→ **WORK TO COMPLETE**: There is a line containing "Given: Click the text size icon" in the records below. Repeat it and every line after it, exactly, through the final line, but no pictures.

===== INFORMATION SHOWN

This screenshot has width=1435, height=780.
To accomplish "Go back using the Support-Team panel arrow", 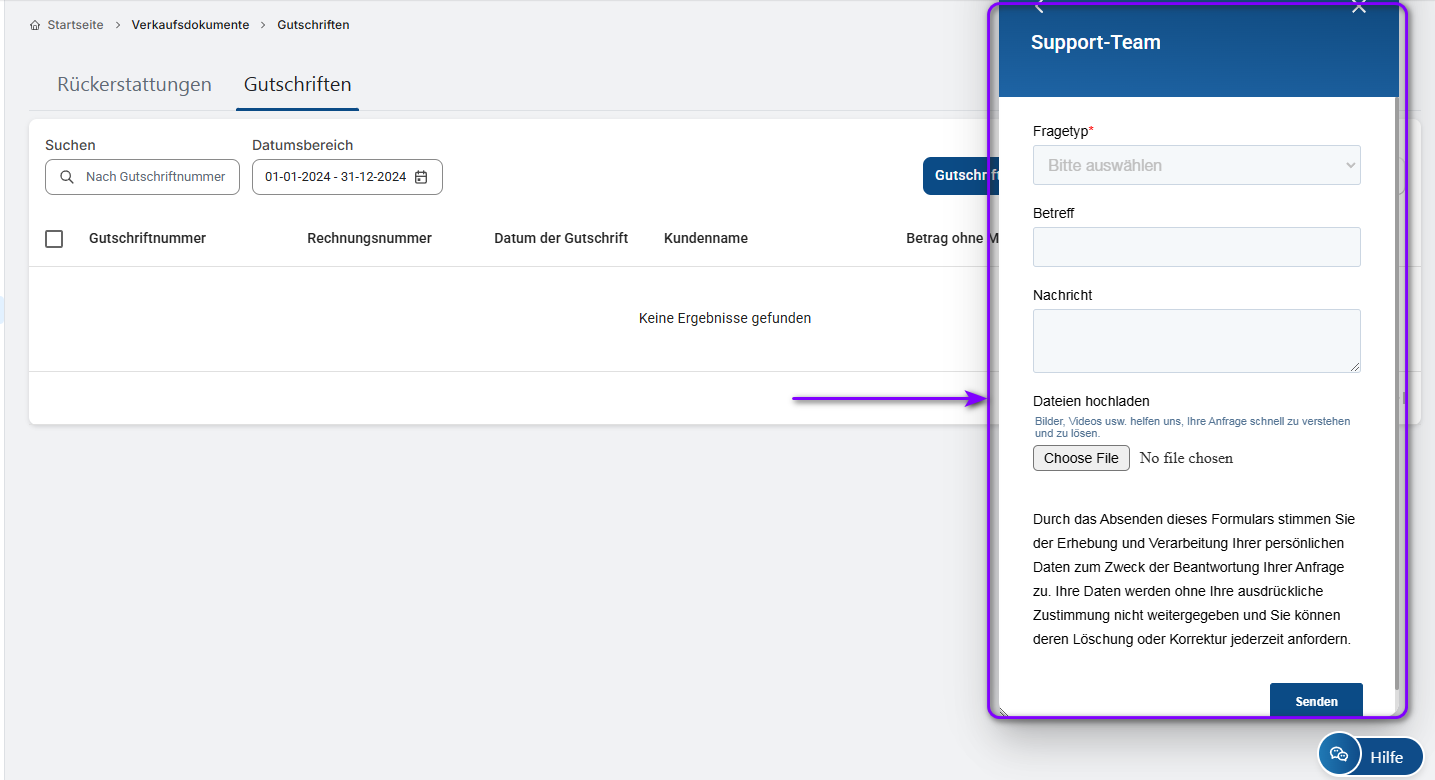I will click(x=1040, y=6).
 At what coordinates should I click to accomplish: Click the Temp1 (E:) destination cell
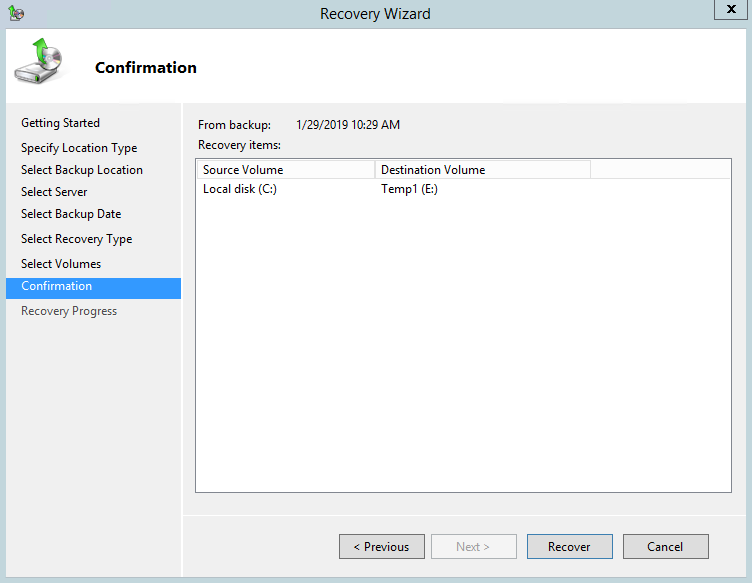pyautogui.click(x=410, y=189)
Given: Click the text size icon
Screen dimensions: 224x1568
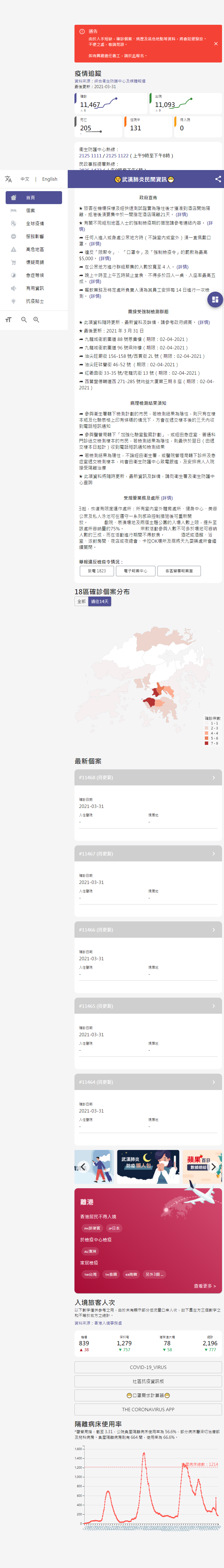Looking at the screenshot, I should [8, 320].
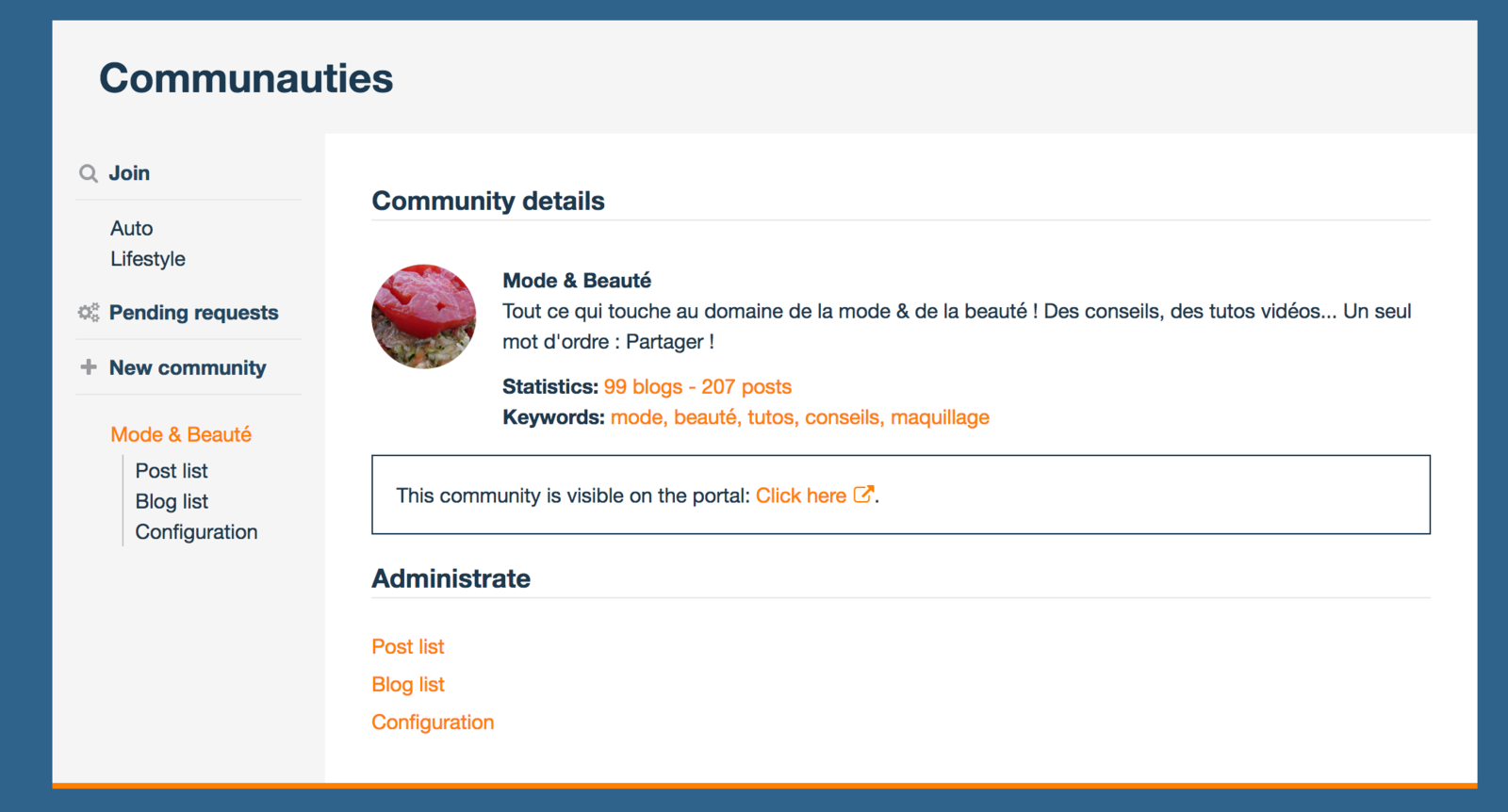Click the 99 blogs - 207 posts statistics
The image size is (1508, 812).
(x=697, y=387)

==========

→ **TASK OUTPUT**:
Given: Click the text size icon
Screen dimensions: 224x1568
Looking at the screenshot, I should [8, 320].
Click the 99 blogs - 207 posts statistics
The image size is (1508, 812).
(x=697, y=387)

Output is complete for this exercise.